Consolidation continues: Expect more departures and acquisitions.
Realistic Timeline
Where autonomous vehicles are headed:
Now: Limited robotaxi operations in select cities. Commercial truck pilots on specific routes.
2026-2027: Expanded robotaxi footprint in favorable markets. Initial commercial trucking operations.
2028-2030: Robotaxis in dozens of cities worldwide. Substantial autonomous trucking deployment.
2031-2035: Personal vehicles with meaningful autonomous capability in some conditions.
2035+: Widespread autonomous operation, though likely not universal.
This timeline assumes continued progress without major setbacks.
Implications for Adjacent Industries
AV development affects connected sectors:
Insurance: Liability shifts from driver to manufacturer. New insurance models required.
Automotive OEMs: Traditional manufacturers must adapt or face disruption.
Real estate: If commuting becomes productive time, distance from work matters less.
Urban planning: Parking needs decrease; street design changes.
Employment: Driving jobs at risk, but timeline longer than often predicted.
What to Watch
Signals worth monitoring:
Waymo expansion: If Waymo continues adding cities successfully, full autonomy is viable.
Tesla FSD evolution: Can Tesla close the gap between driver assistance and true autonomy?
Regulatory changes: Governments either enabling or restricting AV deployment.
Incident trends: Safety record improving or plateauing?
Cost curves: Are per-vehicle costs declining at scale?
My Take
Autonomous vehicles are real but overhyped. They work in constrained conditions today and will work in more conditions over time. The path to ubiquitous autonomy is longer than enthusiasts claim but real.

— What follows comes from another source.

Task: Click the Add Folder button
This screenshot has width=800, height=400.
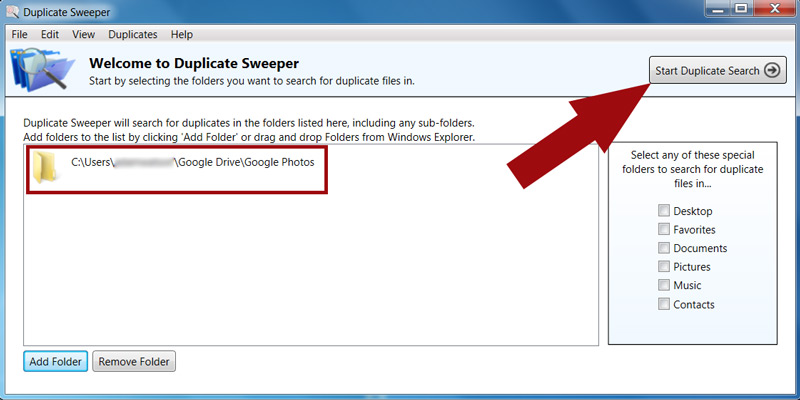Action: click(55, 362)
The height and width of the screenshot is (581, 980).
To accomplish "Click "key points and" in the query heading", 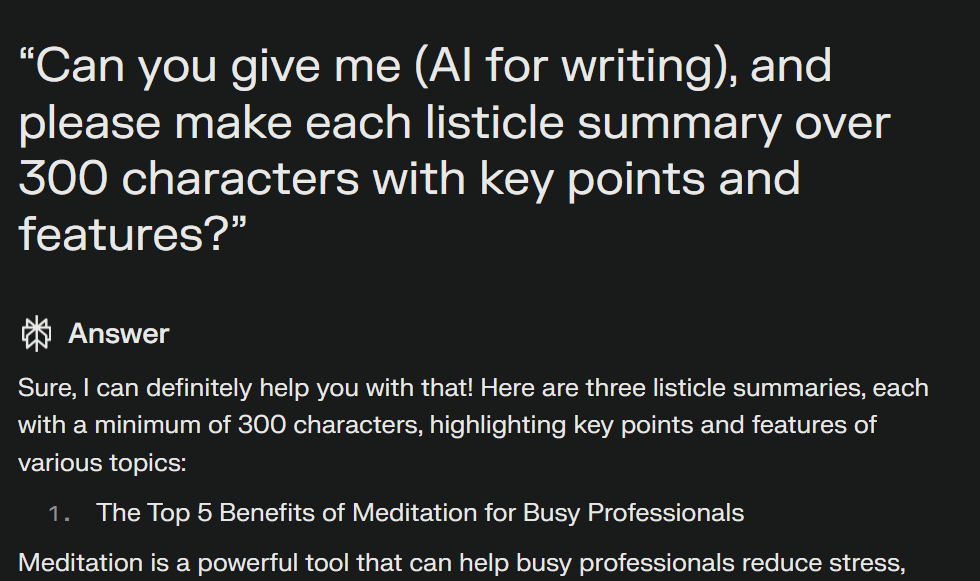I will pyautogui.click(x=640, y=180).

For individuals, AVs remain a distant consideration for personal transportation. For businesses, robotaxi services are becoming usable in select cities. For investors, extreme caution given capital requirements and uncertain timelines.
The technology is impressive. Making it work everywhere, safely, economically—that’s a longer journey.
Tracking the slow but steady progress toward autonomous transportation.